The term loan and letter-of-credit facility are priced at Libor plus 750 bps with a 3.25% Libor floor, and were sold at an original issue discount of 96. The debt is non-callable for one year, then at 101 in year two.

The revolver has a $100 million accordion feature to support ongoing working capital needs.

Credit Suisse acted as the lead bank on the term loan and letter-of-credit facility, and Bank of America ended up arranging the revolver.

During syndication, the term loan was upsized from $245 million, pricing on the term loan and the letter-of-credit facility was increased from Libor plus 550 bps and the original issue discount on the term loan and the letter-of-credit facility widened from an originally proposed 98 level.

In addition, under the original financing plans, the company's revolver was expected to be sized at $425 million with a $75 million accordion feature, and Wachovia was said to be arranging the deal.

Proceeds were used to help fund Alon USA Energy, Inc.'s acquisition of the Krotz refinery from Valero Energy Corp. for $333 million in cash plus about $140 million for working capital, including inventories.

Other funds for the acquisition were provided through an $80 million equity investment by Alon Israel in preferred stock of a new Alon holding company subsidiary, which may be exchanged for shares of Alon common stock after three years.

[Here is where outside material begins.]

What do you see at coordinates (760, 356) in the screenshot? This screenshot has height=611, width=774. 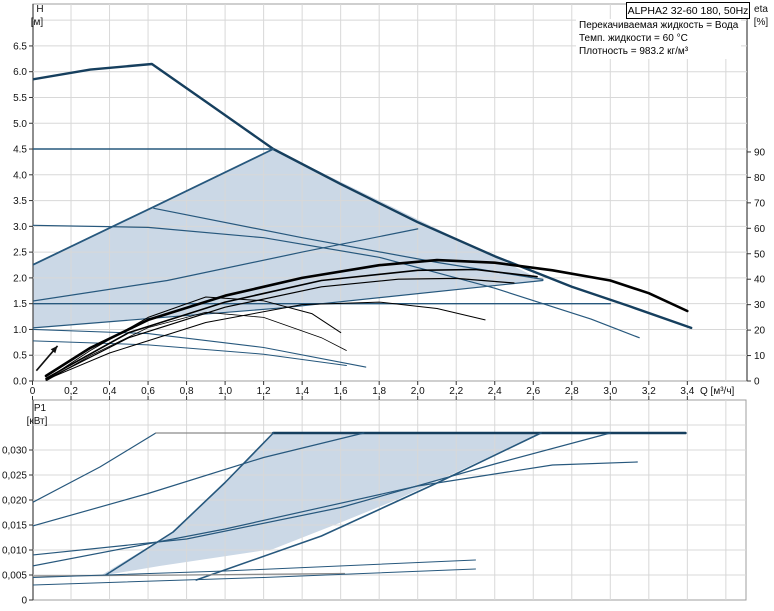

Furthermore, Alon Israel provided for the issuance of $55 million of letters of credit at favorable rates to Alon to support increased borrowing capacity under the Bank of America revolver.

Krotz Springs is an 85,000 barrel-per-day refinery located in Louisiana. Alon is a Dallas-based refiner and marketer of petroleum products.

Denison closes

Denison Mines Corp. closed on its new $125 million three-year revolving credit facility, according to a news release.

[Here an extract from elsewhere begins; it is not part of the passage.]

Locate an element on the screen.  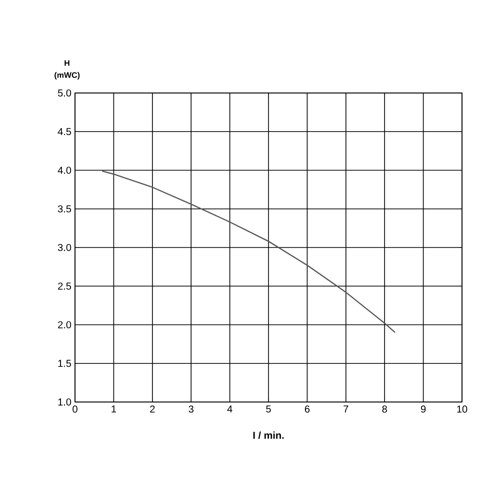
x-tick-label: 6 is located at coordinates (307, 410).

Bank of Nova Scotia acted as the lead bank on the deal.

Pricing on the revolver can range from Libor plus 125 bps to 200 bps, and the unused fee can range from 40 bps to 55 bps.

Proceeds will be used to finance mining operations in Canada and the United States, and the development of uranium projects at Midwest, in Canada, in Zambia and Mongolia.

Denison is a Toronto-based uranium producer.